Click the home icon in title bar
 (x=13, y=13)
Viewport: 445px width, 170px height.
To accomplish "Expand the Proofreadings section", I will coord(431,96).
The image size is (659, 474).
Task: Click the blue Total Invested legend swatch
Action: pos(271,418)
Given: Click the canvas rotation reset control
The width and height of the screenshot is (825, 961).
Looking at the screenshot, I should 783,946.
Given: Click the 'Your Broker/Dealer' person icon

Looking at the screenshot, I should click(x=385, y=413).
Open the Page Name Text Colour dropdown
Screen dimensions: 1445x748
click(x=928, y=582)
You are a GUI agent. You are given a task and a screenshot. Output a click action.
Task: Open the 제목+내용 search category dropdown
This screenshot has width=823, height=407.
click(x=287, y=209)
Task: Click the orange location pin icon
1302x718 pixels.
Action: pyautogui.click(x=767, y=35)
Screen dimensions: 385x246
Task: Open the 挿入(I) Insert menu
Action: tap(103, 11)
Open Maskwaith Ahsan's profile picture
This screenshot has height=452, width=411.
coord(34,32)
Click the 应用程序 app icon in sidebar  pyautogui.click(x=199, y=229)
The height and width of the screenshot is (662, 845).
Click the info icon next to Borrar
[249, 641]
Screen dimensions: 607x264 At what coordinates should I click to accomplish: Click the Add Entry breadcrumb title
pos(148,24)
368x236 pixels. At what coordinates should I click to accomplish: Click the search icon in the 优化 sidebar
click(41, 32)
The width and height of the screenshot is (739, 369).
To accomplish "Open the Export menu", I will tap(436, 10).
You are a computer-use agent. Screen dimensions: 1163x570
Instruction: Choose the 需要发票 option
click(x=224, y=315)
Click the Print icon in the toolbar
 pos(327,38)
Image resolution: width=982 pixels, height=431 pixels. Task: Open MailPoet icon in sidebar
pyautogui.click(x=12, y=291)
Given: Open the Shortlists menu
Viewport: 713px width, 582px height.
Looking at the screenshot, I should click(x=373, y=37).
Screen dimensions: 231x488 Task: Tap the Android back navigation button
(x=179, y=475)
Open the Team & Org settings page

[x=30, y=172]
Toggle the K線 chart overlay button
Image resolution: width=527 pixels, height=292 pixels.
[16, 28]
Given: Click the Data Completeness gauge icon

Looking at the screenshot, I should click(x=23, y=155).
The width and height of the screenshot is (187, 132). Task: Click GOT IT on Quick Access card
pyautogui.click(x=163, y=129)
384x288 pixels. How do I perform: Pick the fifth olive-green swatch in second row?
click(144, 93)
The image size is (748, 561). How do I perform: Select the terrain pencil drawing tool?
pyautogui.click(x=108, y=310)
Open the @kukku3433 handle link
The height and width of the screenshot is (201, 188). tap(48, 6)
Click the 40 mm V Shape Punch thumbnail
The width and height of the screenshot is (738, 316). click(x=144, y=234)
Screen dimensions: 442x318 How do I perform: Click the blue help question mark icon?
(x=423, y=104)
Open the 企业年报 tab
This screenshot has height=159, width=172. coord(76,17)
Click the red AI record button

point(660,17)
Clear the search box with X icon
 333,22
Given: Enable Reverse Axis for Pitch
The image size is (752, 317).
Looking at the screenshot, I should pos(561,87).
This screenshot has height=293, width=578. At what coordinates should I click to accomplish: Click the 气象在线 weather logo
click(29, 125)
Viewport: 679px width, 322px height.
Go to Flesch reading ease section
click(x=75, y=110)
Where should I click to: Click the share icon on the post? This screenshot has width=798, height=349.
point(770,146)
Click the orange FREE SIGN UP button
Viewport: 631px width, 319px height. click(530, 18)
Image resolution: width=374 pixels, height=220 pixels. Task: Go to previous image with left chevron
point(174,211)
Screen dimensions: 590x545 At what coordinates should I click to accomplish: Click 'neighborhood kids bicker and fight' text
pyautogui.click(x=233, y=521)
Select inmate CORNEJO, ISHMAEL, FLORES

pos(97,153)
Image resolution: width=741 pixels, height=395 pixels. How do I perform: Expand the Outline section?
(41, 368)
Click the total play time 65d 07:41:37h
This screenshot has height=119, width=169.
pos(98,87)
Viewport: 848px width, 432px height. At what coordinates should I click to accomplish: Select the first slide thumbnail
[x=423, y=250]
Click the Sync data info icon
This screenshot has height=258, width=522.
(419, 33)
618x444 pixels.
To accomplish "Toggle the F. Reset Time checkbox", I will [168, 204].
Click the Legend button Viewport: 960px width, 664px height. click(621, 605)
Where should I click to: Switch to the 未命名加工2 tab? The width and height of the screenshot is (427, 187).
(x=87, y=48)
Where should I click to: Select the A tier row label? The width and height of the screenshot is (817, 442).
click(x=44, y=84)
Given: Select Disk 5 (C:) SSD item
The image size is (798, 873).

Work to be completed
Rewrite the lines of all the records above as a numbered list, omitting blank lines.

Expected answer
1. Click the home icon in title bar
2.  (x=13, y=13)
3. Viewport: 445px width, 170px height.
4. To accomplish "Expand the Proofreadings section", I will coord(431,96).
5. The image size is (659, 474).
6. Task: Click the blue Total Invested legend swatch
7. Action: pos(271,418)
8. Given: Click the canvas rotation reset control
9. The width and height of the screenshot is (825, 961).
10. Looking at the screenshot, I should 783,946.
11. Given: Click the 'Your Broker/Dealer' person icon
12. Looking at the screenshot, I should click(x=385, y=413).
13. Open the Page Name Text Colour dropdown
14. Screen dimensions: 1445x748
15. click(x=928, y=582)
16. You are a GUI agent. You are given a task and a screenshot. Output a click action.
17. Task: Open the 제목+내용 search category dropdown
18. This screenshot has width=823, height=407.
19. click(x=287, y=209)
20. Task: Click the orange location pin icon
21. 1302x718 pixels.
22. Action: pyautogui.click(x=767, y=35)
23. Screen dimensions: 385x246
24. Task: Open the 挿入(I) Insert menu
25. Action: tap(103, 11)
26. Open Maskwaith Ahsan's profile picture
27. This screenshot has height=452, width=411.
28. coord(34,32)
29. Click the 应用程序 app icon in sidebar  pyautogui.click(x=199, y=229)
30. The height and width of the screenshot is (662, 845).
31. Click the info icon next to Borrar
32. [249, 641]
33. Screen dimensions: 607x264 At what coordinates should I click to accomplish: Click the Add Entry breadcrumb title
34. pos(148,24)
35. 368x236 pixels. At what coordinates should I click to accomplish: Click the search icon in the 优化 sidebar
36. click(41, 32)
37. The width and height of the screenshot is (739, 369).
38. To accomplish "Open the Export menu", I will tap(436, 10).
39. You are a computer-use agent. Screen dimensions: 1163x570
40. Instruction: Choose the 需要发票 option
41. click(x=224, y=315)
42. Click the Print icon in the toolbar
43.  pos(327,38)
44. Image resolution: width=982 pixels, height=431 pixels. Task: Open MailPoet icon in sidebar
45. pyautogui.click(x=12, y=291)
46. Given: Open the Shortlists menu
47. Viewport: 713px width, 582px height.
48. Looking at the screenshot, I should click(x=373, y=37).
49. Screen dimensions: 231x488 Task: Tap the Android back navigation button
50. (x=179, y=475)
51. Open the Team & Org settings page
52. [x=30, y=172]
53. Toggle the K線 chart overlay button
54. Image resolution: width=527 pixels, height=292 pixels.
55. [16, 28]
56. Given: Click the Data Completeness gauge icon
57. Looking at the screenshot, I should click(x=23, y=155).
58. The width and height of the screenshot is (187, 132). Task: Click GOT IT on Quick Access card
59. pyautogui.click(x=163, y=129)
60. 384x288 pixels. How do I perform: Pick the fifth olive-green swatch in second row?
61. click(144, 93)
62. The image size is (748, 561). How do I perform: Select the terrain pencil drawing tool?
63. pyautogui.click(x=108, y=310)
64. Open the @kukku3433 handle link
65. The height and width of the screenshot is (201, 188). tap(48, 6)
66. Click the 40 mm V Shape Punch thumbnail
67. The width and height of the screenshot is (738, 316). click(x=144, y=234)
68. Screen dimensions: 442x318 How do I perform: Click the blue help question mark icon?
69. (x=423, y=104)
70. Open the 企业年报 tab
71. This screenshot has height=159, width=172. coord(76,17)
72. Click the red AI record button
73. point(660,17)
74. Clear the search box with X icon
75.  333,22
76. Given: Enable Reverse Axis for Pitch
77. The image size is (752, 317).
78. Looking at the screenshot, I should pos(561,87).
79. This screenshot has height=293, width=578. At what coordinates should I click to accomplish: Click the 气象在线 weather logo
80. click(29, 125)
81. Viewport: 679px width, 322px height.
82. Go to Flesch reading ease section
83. click(x=75, y=110)
84. Where should I click to: Click the share icon on the post? This screenshot has width=798, height=349.
85. point(770,146)
86. Click the orange FREE SIGN UP button
87. Viewport: 631px width, 319px height. click(530, 18)
88. Image resolution: width=374 pixels, height=220 pixels. Task: Go to previous image with left chevron
89. point(174,211)
90. Screen dimensions: 590x545 At what coordinates should I click to accomplish: Click 'neighborhood kids bicker and fight' text
91. pyautogui.click(x=233, y=521)
92. Select inmate CORNEJO, ISHMAEL, FLORES
93. pos(97,153)
94. Image resolution: width=741 pixels, height=395 pixels. How do I perform: Expand the Outline section?
95. (41, 368)
96. Click the total play time 65d 07:41:37h
97. This screenshot has height=119, width=169.
98. pos(98,87)
99. Viewport: 848px width, 432px height. At what coordinates should I click to accomplish: Select the first slide thumbnail
100. [x=423, y=250]
101. Click the Sync data info icon
102. This screenshot has height=258, width=522.
103. (419, 33)
104. 618x444 pixels.
105. To accomplish "Toggle the F. Reset Time checkbox", I will [168, 204].
106. Click the Legend button Viewport: 960px width, 664px height. click(621, 605)
107. Where should I click to: Switch to the 未命名加工2 tab? The width and height of the screenshot is (427, 187).
108. (x=87, y=48)
109. Where should I click to: Select the A tier row label? The width and height of the screenshot is (817, 442).
110. click(x=44, y=84)
111. Given: Select Disk 5 (C:) SSD item
112. The image size is (798, 873).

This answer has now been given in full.